When using duckling you don’t really have to label the numbers in your sentences. After looking more closely in you pipeline I have noticed that you are using two ner components (ner_crf and ner_spacy). Is there a specific reason for that?

I have run an example on my machine and I can see that you should get the output similar to this:

{'intent': {'name': 'restaurant', 'confidence': 0.8300734758377075}, 'entities': [{'start': 12, 'end': 16, 'text': 'five', 'value': 5, 'confidence': 1.0, 'additional_info': {'value': 5, 'type': 'value'}, 'entity': 'number', 'extractor': 'ner_duckling_http'}], 'intent_ranking': [{'name': 'restaurant', 'confidence': 0.8300734758377075}, {'name': 'about_exp1', 'confidence': 0.39224401116371155}], 'text': 'Looking for five chocolate cakes'}

Take a look at the component which was extracted with ‘ner_dcukling_http’ extractor - I think it give the result you are looking for (entity is ‘number’, ‘text’ is five, but the value is ‘5’)

Thank you Justie for testing this out.

As I new to RASA framework, how I can get this response/result in actions.py. Can you share the action python code?

coming to ner_spacy I was trying out spacy options as it was suggested by other member here. Will take them out, if duckling works out.

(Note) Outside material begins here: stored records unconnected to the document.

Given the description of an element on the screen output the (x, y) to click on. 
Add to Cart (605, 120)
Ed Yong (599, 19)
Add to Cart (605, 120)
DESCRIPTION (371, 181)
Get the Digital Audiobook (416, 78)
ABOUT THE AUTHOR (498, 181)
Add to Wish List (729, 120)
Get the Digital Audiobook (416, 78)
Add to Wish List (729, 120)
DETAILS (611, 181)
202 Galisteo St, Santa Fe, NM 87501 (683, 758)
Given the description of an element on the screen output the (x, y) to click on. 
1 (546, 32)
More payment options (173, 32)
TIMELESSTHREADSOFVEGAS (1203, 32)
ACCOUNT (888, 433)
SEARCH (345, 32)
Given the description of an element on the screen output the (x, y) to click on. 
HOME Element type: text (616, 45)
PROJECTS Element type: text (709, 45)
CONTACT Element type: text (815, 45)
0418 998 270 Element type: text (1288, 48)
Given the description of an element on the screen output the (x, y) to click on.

@Juste Srikar’s point about Spacy seems to imply that ner_spacy exposes the regular Spacy NER types it is trained on. Is that correct? Or is it only working because of using a training example of “CARDINAL”?

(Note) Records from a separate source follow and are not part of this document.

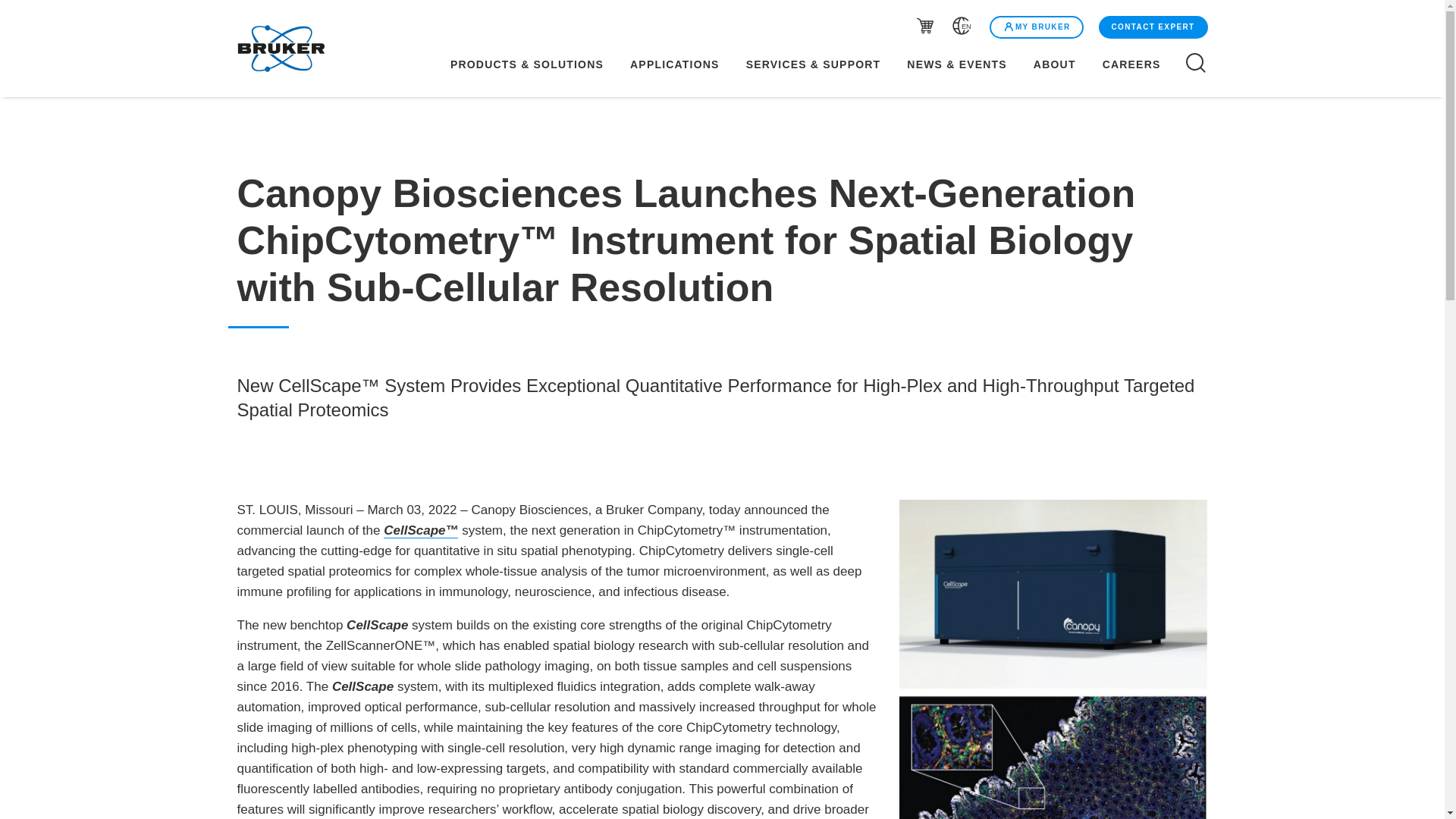
CONTACT EXPERT (1151, 27)
ABOUT (1054, 64)
CONTACT EXPERT (1153, 26)
MY BRUKER (1036, 26)
CAREERS (1141, 64)
APPLICATIONS (674, 64)
Given the description of an element on the screen output the (x, y) to click on. 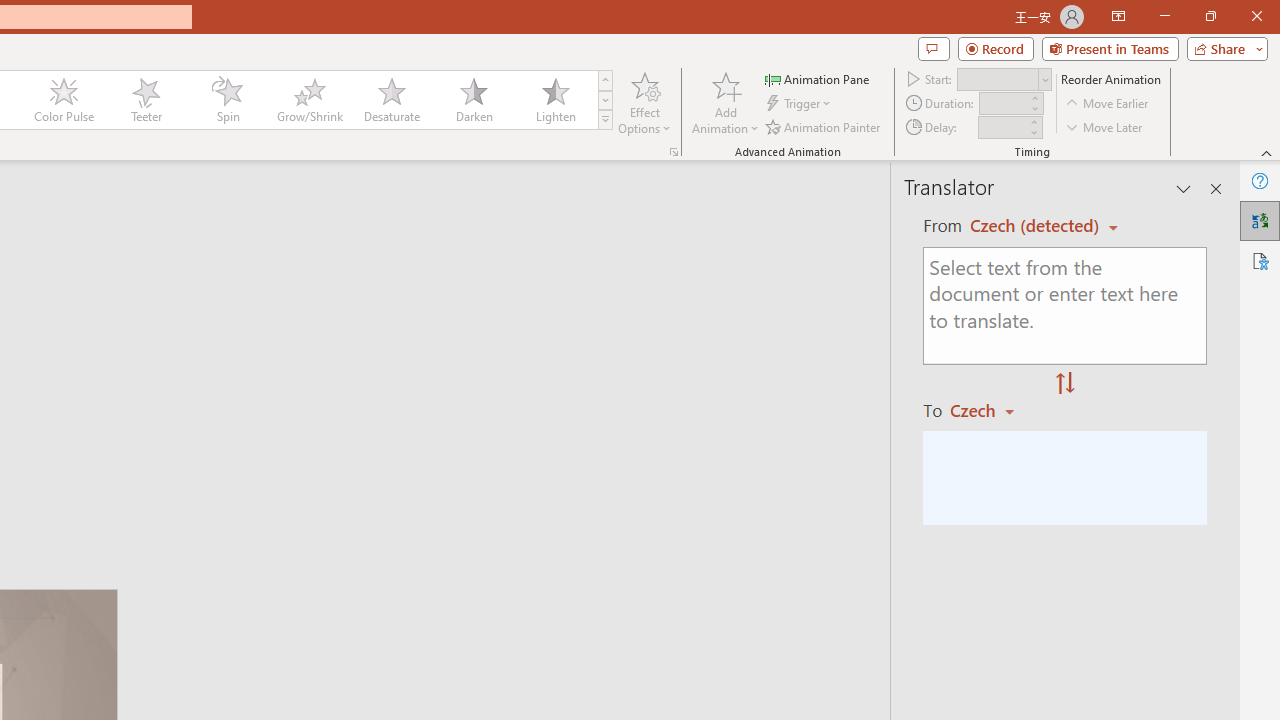
Copilot (Ctrl+Shift+.) (1241, 82)
Given the description of an element on the screen output the (x, y) to click on. 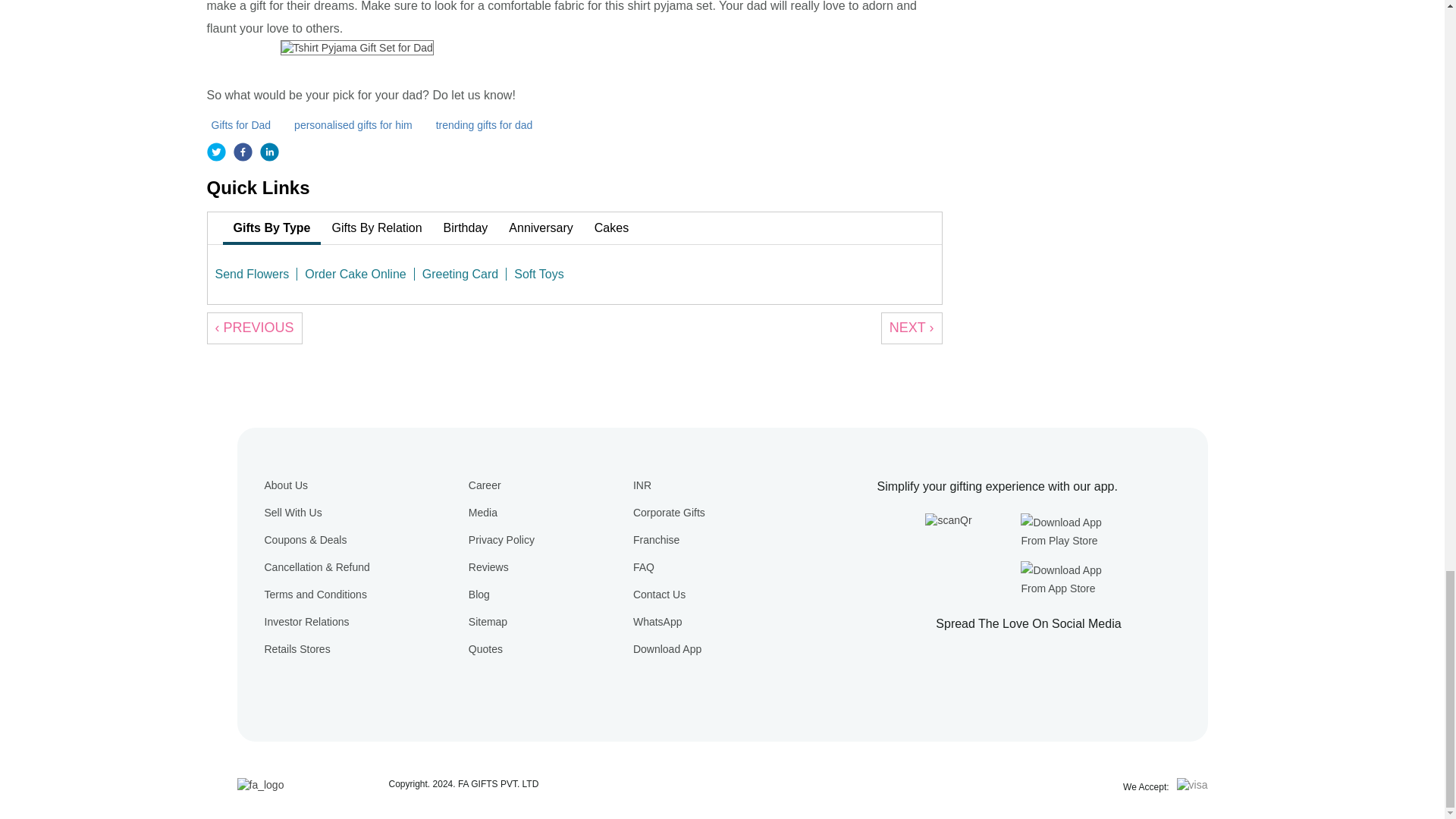
Tshirt Pyjama Gift Set for Dad (357, 47)
Gifts for Dad (243, 124)
personalised gifts for him (355, 124)
trending gifts for dad (486, 124)
Gifts By Relation (376, 228)
Gifts By Type (271, 228)
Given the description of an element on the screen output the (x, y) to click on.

This post is old but for anyone looking for the solution, do this by: I needed to extract 13 as well as thirteen, so

  1. i added duckling in the pipeline:-

name: “DucklingHTTPExtractor”

url: “http://localhost:8000

dimensions: [ “number”, “ordinal”]

  1. ran duckling on docker

and you are done.

similarly you can add date etc to the array if you want to extract those entities too.